Now, I expect you to suffer along with me and read every frame of this long, tedious blog entry because misery loves company, right? If you've ever had the misfortune of cleaning up a front clip by hand, you're probably rolled up in a ball under your desk screaming, "No more! No more! Please just kill meeeeeeeee!"
A competent veteran restorer would have just had the car completely media blasted and been done with it but I'm none of those, so I hefted my angry grinder... err angle grinder up, armed it with a Harbor Freight 4 1/2" Knotted Wire Wheel and went to work.
This is what we start with. In this case, it's the outside of the driver side rear apron, coated with rust and brittle black sound deadener. First I opted to just dig the wire wheel right into it. It does work but the mess is extreme. I was coated head to toe with black dust and looked like a coal miner.
I then decided to brush paint thinner over the surface first and use a rigid putty knife to scrape the sound deadener away first. This worked too minus the black lung.
After I could see bare metal, I then went to work with the wire wheel. It did a pretty good job of knocking off the old paint if I was slow and methodical about it. After about 1 hr of combined scraping and grinding, I pulled back my respirator and sighed contentedly while admiring the shiny metal... until I looked to the left and saw the other two acres of pain. It was then I knew what I'd be doing for another 4 or 5 nights.
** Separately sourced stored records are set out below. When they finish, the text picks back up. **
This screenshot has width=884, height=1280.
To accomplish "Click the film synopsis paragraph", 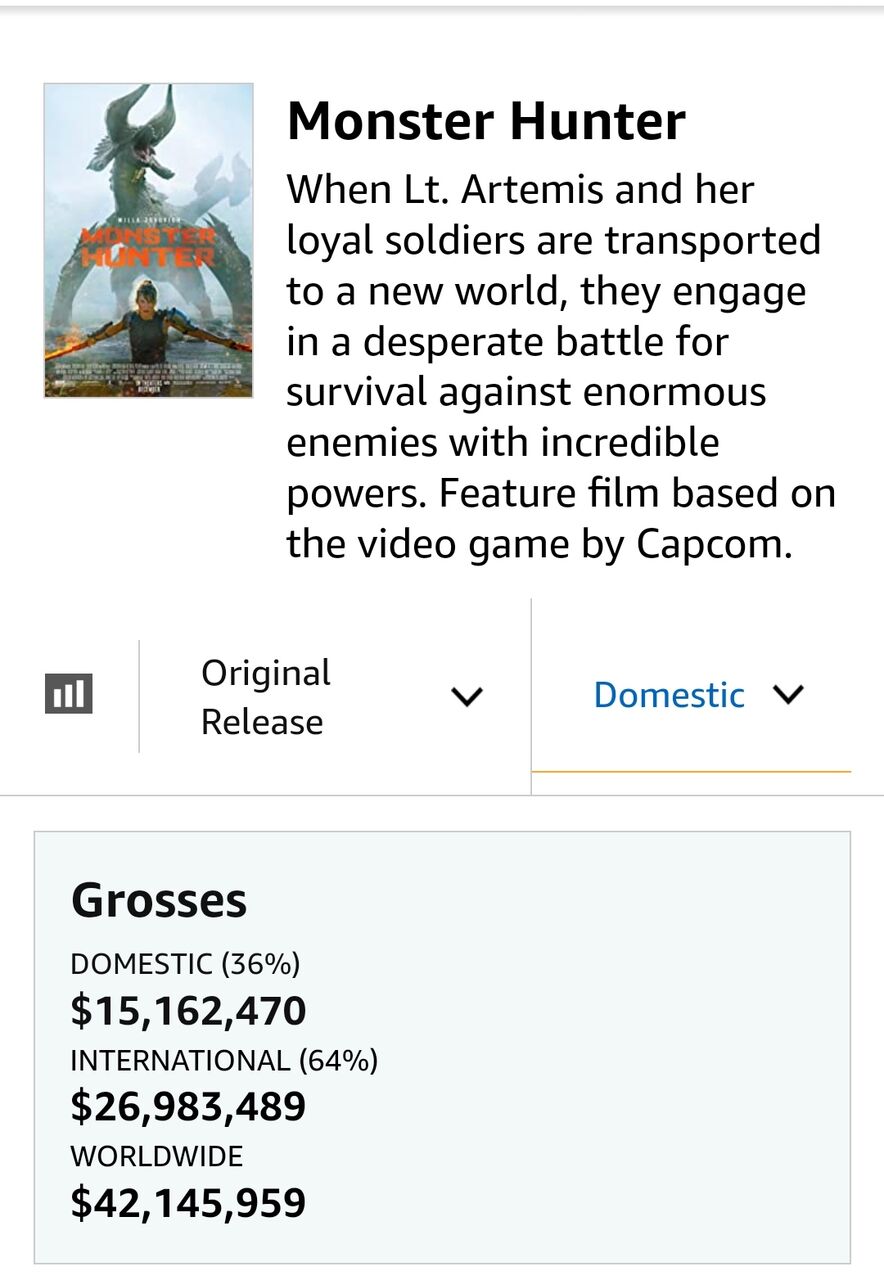I will 560,366.
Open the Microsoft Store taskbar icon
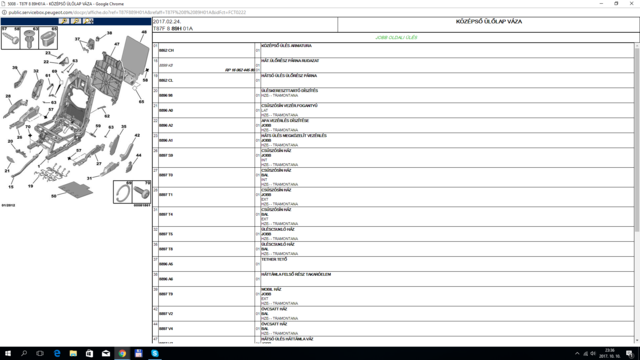The width and height of the screenshot is (640, 360). coord(89,353)
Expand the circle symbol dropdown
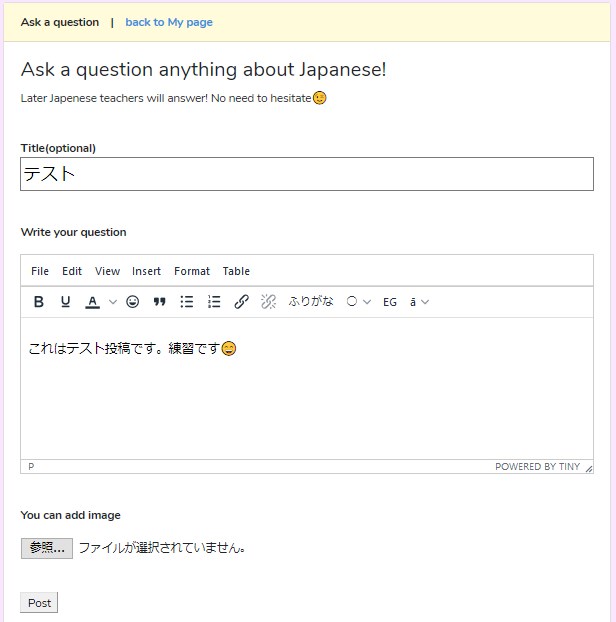Image resolution: width=616 pixels, height=622 pixels. [x=359, y=302]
Here's the clean-as-it's-gonna-get-for-this-car outer driver side apron.
The same routine was followed for the outer passenger side.
Then I had to do it all over again on the inside but with a twist. Look at all those #($&@* nooks and crannies.
Inside passenger aprons done.
And repeated on the inside driver side aprons.
I moved onto the front radiator support... the support with lots of holes and edges. Do you know what happens when the wire wheel spinning at 12K RPM does when it catches the edge of a hole or flange? It becomes POSSESSED by the screaming demons of Hades and takes off on it's own, that's what! You either drop it, catch it, or lose an appendage. I only dropped it in my lap once.. OW!
Having survived the past several nights of noise and mayhem, losing the feeling in my fingers from the constantly vibrating grinder, I finally made it to the grand finale.
Ah Mr. Firewall. We meet again, at last. The circle is now complete. First things first though. I had to remove the wiring harnesses. This involved crawling up under the dash, taking reference photos, and marking wires. The harnesses could then be snaked through their respective holes in the firewall.
Same routine only this time there were some serious globs of seam sealer that needed to be removed as well. I accidentally knocked out that eliptical punch-out next to the heater blower hole. What's that for anyway? A/C?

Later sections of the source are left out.